AIM
Reproduce the listing below word for word, starting with its first line and ending with the line that contains "Action: click(x=372, y=452)", inclusive.
......
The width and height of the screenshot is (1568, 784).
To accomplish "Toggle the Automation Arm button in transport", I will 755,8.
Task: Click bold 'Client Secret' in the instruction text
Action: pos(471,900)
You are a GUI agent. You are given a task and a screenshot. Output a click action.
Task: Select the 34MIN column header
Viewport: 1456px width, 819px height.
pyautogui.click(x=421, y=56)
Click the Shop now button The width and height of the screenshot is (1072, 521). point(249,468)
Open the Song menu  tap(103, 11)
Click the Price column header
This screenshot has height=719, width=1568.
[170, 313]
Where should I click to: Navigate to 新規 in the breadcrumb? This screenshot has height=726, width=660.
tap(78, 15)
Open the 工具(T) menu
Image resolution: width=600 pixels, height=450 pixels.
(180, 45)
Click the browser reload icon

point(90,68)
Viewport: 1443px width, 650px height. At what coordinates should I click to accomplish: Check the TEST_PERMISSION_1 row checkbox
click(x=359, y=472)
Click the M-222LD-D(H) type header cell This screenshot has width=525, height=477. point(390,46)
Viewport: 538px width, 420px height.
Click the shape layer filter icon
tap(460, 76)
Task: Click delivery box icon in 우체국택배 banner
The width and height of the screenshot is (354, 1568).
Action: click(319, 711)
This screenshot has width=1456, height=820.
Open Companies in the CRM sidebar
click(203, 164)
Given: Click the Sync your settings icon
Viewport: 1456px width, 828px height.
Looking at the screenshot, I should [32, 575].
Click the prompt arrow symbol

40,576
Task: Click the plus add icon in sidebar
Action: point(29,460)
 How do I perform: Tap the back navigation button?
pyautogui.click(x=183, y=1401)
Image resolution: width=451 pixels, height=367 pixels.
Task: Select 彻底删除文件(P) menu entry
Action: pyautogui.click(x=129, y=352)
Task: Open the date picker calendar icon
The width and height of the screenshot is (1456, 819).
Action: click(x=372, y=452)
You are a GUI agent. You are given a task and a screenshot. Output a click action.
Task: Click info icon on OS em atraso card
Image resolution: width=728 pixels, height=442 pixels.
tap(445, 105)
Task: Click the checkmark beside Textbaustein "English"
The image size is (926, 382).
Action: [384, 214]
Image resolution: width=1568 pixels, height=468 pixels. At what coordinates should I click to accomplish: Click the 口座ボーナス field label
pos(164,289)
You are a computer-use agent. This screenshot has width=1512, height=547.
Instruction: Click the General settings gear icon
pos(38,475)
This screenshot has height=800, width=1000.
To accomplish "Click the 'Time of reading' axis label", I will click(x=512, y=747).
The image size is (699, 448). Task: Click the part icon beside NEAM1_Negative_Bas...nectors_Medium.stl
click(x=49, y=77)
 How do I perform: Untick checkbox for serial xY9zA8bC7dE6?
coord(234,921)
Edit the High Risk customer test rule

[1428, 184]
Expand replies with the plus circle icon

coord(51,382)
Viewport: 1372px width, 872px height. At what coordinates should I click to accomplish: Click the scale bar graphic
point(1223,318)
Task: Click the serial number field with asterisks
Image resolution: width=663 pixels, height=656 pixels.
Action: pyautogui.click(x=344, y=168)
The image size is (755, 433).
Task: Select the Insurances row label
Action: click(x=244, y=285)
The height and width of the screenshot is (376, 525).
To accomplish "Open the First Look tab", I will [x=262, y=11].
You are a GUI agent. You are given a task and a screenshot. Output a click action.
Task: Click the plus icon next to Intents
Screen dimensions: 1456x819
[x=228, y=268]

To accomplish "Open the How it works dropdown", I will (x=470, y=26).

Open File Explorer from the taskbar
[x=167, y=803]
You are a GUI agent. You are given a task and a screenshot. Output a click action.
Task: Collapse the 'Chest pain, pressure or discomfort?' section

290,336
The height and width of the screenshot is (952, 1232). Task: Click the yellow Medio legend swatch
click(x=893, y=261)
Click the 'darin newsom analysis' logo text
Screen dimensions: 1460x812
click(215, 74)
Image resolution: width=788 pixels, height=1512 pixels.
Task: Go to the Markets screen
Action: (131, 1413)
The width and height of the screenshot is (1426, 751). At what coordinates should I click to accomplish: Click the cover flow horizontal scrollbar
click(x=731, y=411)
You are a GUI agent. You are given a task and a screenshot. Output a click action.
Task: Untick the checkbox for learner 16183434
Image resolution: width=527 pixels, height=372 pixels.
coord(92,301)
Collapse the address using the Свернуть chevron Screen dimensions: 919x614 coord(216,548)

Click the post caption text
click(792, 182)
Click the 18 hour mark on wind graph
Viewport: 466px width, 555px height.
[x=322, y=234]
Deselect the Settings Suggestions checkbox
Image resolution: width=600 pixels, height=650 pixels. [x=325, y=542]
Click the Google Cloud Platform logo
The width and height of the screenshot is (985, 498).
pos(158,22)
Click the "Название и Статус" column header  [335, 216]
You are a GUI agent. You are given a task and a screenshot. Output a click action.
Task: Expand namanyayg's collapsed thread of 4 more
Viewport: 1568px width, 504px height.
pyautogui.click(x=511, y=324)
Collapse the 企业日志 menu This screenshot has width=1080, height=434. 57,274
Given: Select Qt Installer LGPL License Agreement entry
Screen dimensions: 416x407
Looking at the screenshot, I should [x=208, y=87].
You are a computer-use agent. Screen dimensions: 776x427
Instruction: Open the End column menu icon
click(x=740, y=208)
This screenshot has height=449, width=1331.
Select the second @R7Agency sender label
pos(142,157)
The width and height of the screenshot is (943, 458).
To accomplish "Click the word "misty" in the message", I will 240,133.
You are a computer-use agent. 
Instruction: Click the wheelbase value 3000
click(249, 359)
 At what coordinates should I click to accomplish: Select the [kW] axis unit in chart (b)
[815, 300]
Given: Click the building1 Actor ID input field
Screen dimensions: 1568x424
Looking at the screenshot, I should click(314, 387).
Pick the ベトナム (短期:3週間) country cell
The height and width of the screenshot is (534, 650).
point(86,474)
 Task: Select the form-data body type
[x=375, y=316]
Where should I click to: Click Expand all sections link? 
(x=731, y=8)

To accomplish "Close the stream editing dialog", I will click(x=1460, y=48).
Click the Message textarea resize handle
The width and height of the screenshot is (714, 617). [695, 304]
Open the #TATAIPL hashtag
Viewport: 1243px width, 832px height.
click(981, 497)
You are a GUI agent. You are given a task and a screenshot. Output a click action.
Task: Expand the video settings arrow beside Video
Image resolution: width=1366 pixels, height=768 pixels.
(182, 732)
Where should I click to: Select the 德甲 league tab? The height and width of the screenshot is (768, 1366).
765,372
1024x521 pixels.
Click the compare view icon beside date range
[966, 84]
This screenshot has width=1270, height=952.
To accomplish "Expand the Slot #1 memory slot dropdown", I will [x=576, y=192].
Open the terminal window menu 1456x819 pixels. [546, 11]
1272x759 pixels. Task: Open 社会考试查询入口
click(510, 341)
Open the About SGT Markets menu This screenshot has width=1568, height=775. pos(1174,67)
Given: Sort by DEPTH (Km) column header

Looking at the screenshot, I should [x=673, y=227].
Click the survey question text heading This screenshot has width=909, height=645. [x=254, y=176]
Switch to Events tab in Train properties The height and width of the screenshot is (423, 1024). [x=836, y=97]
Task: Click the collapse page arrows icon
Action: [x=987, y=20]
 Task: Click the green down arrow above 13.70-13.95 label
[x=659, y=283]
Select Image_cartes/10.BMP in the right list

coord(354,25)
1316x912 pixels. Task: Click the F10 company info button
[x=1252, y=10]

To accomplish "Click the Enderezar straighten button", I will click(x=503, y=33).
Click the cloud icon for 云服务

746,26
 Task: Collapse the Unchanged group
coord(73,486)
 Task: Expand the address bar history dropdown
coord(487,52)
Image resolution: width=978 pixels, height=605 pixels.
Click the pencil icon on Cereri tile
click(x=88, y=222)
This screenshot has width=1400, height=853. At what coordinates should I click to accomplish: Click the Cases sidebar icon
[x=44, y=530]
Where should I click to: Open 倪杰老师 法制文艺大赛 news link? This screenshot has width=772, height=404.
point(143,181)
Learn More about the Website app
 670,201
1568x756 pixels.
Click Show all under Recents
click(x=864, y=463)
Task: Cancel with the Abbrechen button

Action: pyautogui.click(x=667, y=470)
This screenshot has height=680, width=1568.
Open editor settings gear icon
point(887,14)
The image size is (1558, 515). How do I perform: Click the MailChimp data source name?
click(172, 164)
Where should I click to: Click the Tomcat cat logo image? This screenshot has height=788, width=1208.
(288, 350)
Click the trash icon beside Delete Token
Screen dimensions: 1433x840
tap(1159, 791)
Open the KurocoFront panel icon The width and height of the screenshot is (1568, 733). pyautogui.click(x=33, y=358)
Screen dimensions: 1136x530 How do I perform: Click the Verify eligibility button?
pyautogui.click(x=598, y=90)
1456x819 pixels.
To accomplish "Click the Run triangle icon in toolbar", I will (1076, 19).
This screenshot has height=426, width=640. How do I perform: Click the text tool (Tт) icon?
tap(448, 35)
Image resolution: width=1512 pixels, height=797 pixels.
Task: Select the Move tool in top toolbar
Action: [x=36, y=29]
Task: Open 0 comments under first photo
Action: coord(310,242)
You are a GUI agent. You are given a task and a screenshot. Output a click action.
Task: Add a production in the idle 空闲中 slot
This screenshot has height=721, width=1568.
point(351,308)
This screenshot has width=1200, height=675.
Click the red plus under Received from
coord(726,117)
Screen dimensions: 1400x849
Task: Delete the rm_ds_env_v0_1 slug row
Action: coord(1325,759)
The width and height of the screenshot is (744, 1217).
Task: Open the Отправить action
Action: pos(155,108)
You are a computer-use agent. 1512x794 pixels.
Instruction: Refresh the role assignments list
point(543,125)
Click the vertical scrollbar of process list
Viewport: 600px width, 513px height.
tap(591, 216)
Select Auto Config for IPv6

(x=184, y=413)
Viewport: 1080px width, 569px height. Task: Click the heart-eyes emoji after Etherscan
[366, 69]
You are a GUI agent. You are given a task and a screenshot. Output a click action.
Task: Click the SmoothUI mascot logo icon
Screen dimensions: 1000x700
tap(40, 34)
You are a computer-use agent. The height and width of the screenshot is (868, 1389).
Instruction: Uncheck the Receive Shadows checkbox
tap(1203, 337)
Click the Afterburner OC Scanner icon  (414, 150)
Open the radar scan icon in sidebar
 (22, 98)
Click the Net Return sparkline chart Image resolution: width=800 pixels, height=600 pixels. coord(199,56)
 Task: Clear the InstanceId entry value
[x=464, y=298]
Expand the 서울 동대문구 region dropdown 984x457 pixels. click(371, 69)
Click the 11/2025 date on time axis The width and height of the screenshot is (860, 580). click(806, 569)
......
EXERCISE RESULT
The width and height of the screenshot is (1568, 784).
To accomplish "Toggle the Automation Arm button in transport", I will 755,8.
Task: Click bold 'Client Secret' in the instruction text
Action: pos(471,900)
You are a GUI agent. You are given a task and a screenshot. Output a click action.
Task: Select the 34MIN column header
Viewport: 1456px width, 819px height.
pyautogui.click(x=421, y=56)
Click the Shop now button The width and height of the screenshot is (1072, 521). point(249,468)
Open the Song menu  tap(103, 11)
Click the Price column header
This screenshot has height=719, width=1568.
[170, 313]
Where should I click to: Navigate to 新規 in the breadcrumb? This screenshot has height=726, width=660.
tap(78, 15)
Open the 工具(T) menu
Image resolution: width=600 pixels, height=450 pixels.
(180, 45)
Click the browser reload icon

point(90,68)
Viewport: 1443px width, 650px height. At what coordinates should I click to accomplish: Check the TEST_PERMISSION_1 row checkbox
click(x=359, y=472)
Click the M-222LD-D(H) type header cell This screenshot has width=525, height=477. point(390,46)
Viewport: 538px width, 420px height.
Click the shape layer filter icon
tap(460, 76)
Task: Click delivery box icon in 우체국택배 banner
The width and height of the screenshot is (354, 1568).
Action: click(319, 711)
This screenshot has width=1456, height=820.
Open Companies in the CRM sidebar
click(203, 164)
Given: Click the Sync your settings icon
Viewport: 1456px width, 828px height.
Looking at the screenshot, I should [32, 575].
Click the prompt arrow symbol

40,576
Task: Click the plus add icon in sidebar
Action: point(29,460)
 How do I perform: Tap the back navigation button?
pyautogui.click(x=183, y=1401)
Image resolution: width=451 pixels, height=367 pixels.
Task: Select 彻底删除文件(P) menu entry
Action: pyautogui.click(x=129, y=352)
Task: Open the date picker calendar icon
The width and height of the screenshot is (1456, 819).
Action: click(x=372, y=452)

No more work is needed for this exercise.